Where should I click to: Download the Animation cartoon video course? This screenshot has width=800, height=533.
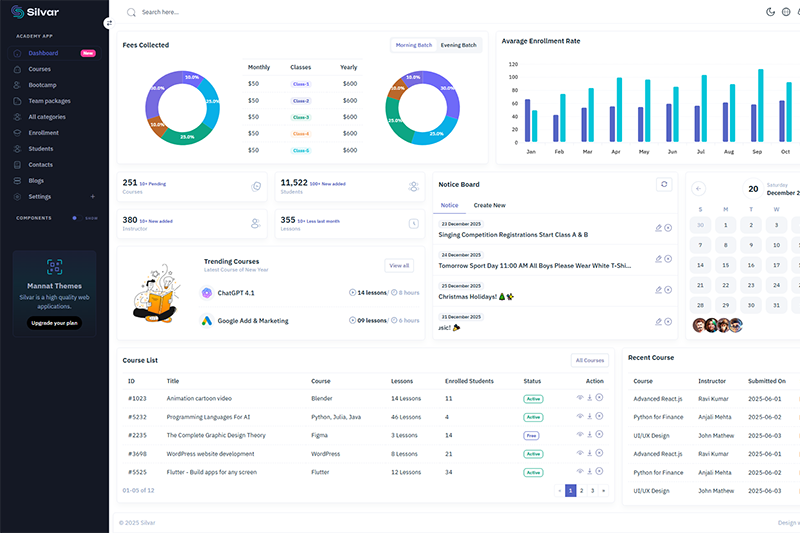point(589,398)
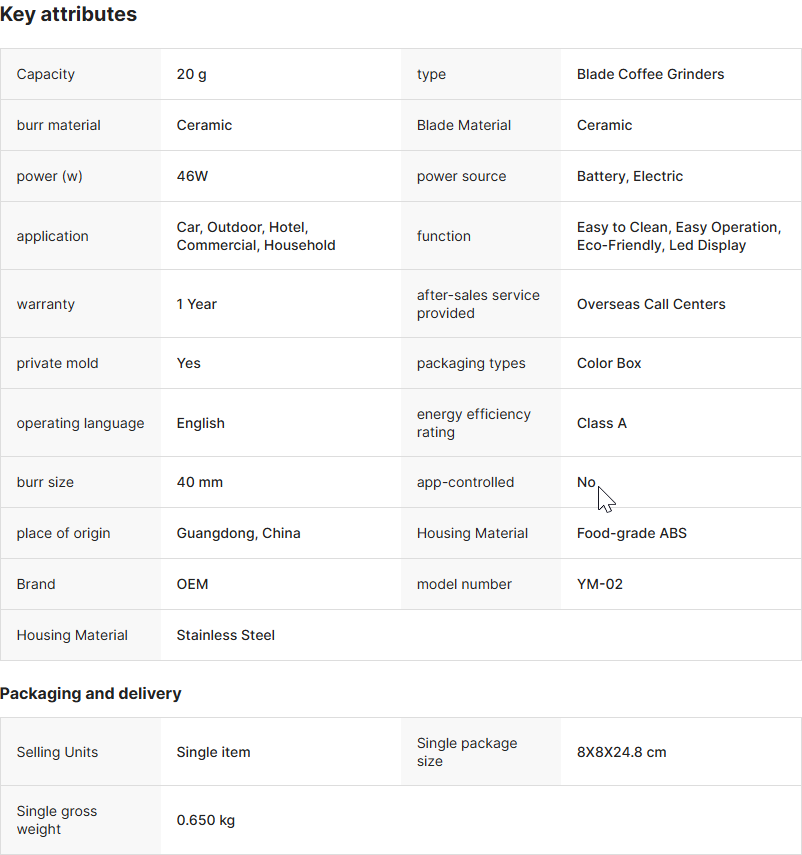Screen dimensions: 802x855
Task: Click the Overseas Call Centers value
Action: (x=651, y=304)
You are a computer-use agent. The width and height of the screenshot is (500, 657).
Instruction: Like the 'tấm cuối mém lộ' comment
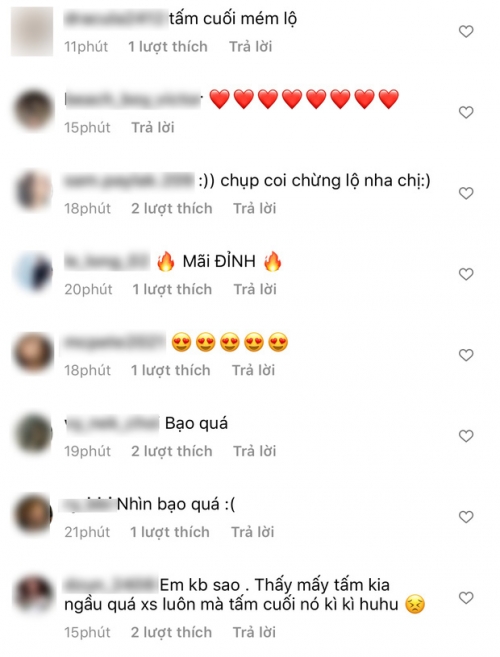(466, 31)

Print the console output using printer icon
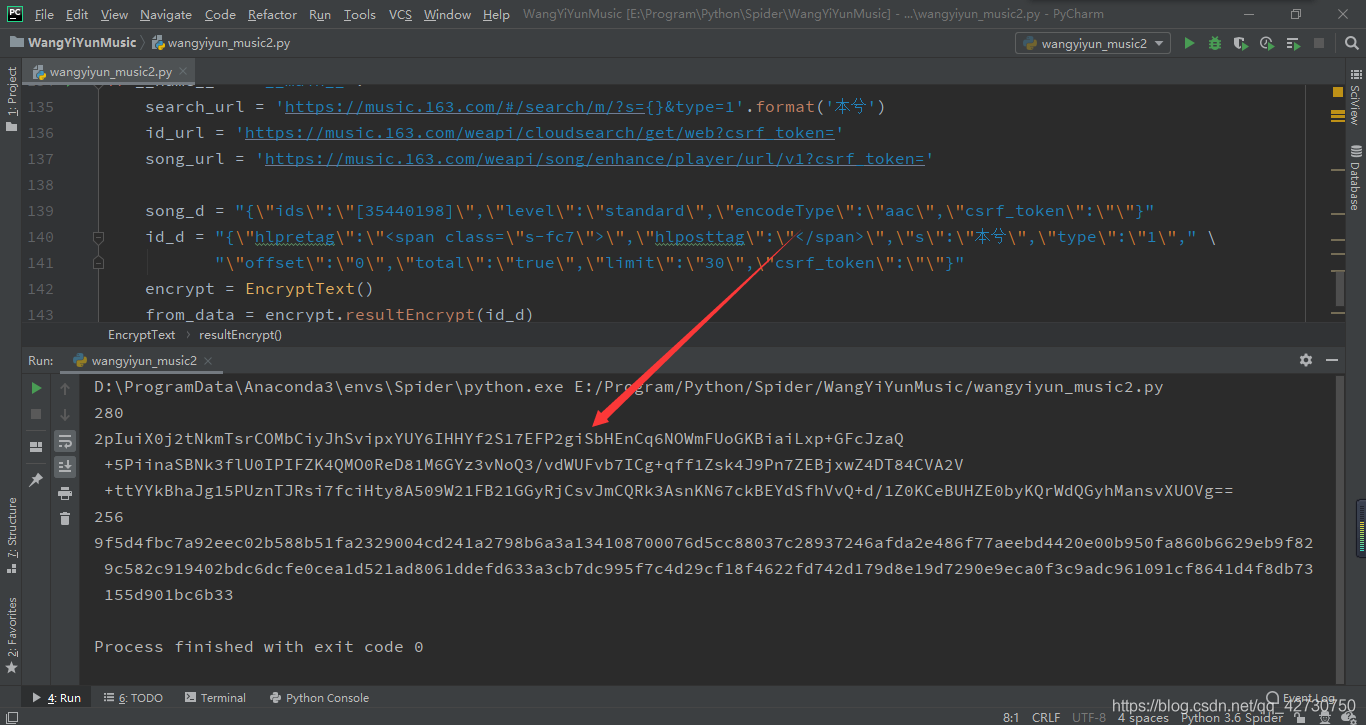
________________________
◆ TASK PROMPT ◆
Restate the whole listing word for word. Omit the pictures.

◆ TASK RESULT ◆
Where should I click to: Download the Animation cartoon video course? This screenshot has width=800, height=533.
point(589,398)
Screen dimensions: 802x855
Task: Click the Overseas Call Centers value
Action: (x=651, y=304)
You are a computer-use agent. The width and height of the screenshot is (500, 657).
Instruction: Like the 'tấm cuối mém lộ' comment
(466, 31)

Print the console output using printer icon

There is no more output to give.